PredictIt, on the other hand, had final implied electoral winning probabilities for Clinton and Trump at just above 79% and slightly below 21%, respectively. While both platforms had Trump as the clear underdog, FiveThirtyEight's model suggested the likelihood of an Election Day upset was higher than the betting odds would reflect.
FiveThirtyEight's model tended to better account for state-level surprises as well. In Pennsylvania and Wisconsin, FiveThirtyEight gave candidate Trump an additional 2.3% and 3.0% in winning probability, respectively. However, PredictIt's implied betting odds did give Trump a slightly higher chance in Michigan, measuring 2.7% higher win probability than FiveThirtyEight's model. The state with the starkest difference was Florida. Betting odds had the possibility of a Trump win in the Sunshine State at just below 33%. FiveThirtyEight's model instead had Florida in the tossup category, giving candidate Trump about a 45% chance of winning.

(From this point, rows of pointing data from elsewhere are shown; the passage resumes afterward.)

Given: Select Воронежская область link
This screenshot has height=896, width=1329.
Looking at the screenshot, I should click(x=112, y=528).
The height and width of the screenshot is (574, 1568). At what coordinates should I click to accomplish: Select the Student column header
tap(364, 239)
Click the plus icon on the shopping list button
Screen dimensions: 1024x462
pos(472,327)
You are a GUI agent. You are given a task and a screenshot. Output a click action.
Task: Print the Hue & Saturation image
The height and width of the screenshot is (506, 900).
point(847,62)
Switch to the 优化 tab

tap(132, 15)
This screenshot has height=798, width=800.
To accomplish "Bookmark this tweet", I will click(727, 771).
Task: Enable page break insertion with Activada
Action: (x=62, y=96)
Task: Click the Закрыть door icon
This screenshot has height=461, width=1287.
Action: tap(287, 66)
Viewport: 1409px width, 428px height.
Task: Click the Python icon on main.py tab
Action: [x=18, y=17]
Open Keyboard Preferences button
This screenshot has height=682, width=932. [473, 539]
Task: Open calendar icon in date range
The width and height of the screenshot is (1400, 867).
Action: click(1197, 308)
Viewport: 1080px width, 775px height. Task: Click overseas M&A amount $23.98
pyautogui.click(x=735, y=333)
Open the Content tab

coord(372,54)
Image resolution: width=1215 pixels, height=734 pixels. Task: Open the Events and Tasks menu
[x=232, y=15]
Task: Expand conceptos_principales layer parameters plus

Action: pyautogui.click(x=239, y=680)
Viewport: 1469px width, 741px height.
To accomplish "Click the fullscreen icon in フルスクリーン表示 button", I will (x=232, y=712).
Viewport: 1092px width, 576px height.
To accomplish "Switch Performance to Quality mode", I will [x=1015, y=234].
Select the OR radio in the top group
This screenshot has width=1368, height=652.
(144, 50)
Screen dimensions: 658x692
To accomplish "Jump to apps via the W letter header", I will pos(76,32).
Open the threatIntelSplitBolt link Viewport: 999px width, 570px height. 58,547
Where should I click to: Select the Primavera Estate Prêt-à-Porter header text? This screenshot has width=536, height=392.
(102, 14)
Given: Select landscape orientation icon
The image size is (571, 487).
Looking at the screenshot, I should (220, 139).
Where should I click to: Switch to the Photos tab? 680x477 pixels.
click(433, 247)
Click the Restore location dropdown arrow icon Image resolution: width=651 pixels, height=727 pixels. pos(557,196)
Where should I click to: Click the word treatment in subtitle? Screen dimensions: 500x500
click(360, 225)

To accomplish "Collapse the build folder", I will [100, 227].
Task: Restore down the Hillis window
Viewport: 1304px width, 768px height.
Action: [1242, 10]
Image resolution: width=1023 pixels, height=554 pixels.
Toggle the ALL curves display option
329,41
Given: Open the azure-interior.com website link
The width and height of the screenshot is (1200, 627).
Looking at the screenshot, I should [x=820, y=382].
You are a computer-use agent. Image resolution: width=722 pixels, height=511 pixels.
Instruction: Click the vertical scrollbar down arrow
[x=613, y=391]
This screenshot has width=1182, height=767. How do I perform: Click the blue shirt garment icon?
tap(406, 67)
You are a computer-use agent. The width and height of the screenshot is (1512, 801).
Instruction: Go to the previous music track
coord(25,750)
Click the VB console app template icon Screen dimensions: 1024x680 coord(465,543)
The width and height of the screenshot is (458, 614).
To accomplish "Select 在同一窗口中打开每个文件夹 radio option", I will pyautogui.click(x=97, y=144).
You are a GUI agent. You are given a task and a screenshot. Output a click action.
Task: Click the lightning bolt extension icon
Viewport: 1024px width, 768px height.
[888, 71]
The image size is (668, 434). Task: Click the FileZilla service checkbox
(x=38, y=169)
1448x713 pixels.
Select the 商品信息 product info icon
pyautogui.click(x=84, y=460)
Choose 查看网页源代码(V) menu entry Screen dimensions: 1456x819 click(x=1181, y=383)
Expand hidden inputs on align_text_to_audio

Though neither platform ever reflected a 2016 Trump victory as a probabilistically likely event, at both the state-level and national races, the FiveThirtyEight model routinely did a better job of identifying competitive races that pundits (and campaigns for that matter) had otherwise taken for granted. Returning to the three possible explanations of why there are wide forecast margins in battleground states, the relative outperformance of the FiveThirtyEight prediction model makes it a less likely causal candidate. Polling data, by most accounts, missed the mark in 2016. It wasn't just that the polls were off; it's that they tended to be wrong in similar ways to one another. After four years of conducting statistical autopsies and recalibrating methodologies, pollsters claim to have made significant adjustments in 2020. One change is the widescale adoption of education-level weighted sampling, among others. Whether these succeed in reducing sampling correlations and, by extension, making pre-election polls more accurate remains to be seen.
Market herding, or the tendency for many investors to think in similar ways and distort prices, is likely a partial cause for the battleground forecast margins. Four years ago, PredictIt markets overweighted the likelihood of a Clinton victory by significant margins in Florida and at the national level. Further, market functionality relies on depth. A wide range of investors with varying opinions of fair value is a necessary pre-condition to efficient risk pricing. The relative size of PredictIt's state-level election markets, which all tend to be less than $2.5 million in total market cap, makes it more vulnerable to a material mispricing.
Come election night, and it will be clear whether statistical- or market-based prediction models had a better pulse on the realities of the 2020 electorate. We here at Chandan will follow up with an addendum to this piece in the days to follow, analyzing where forecast models were most and least accurate. Until then, we leave you with the wisdom of George Box: "all models are wrong, but some are useful."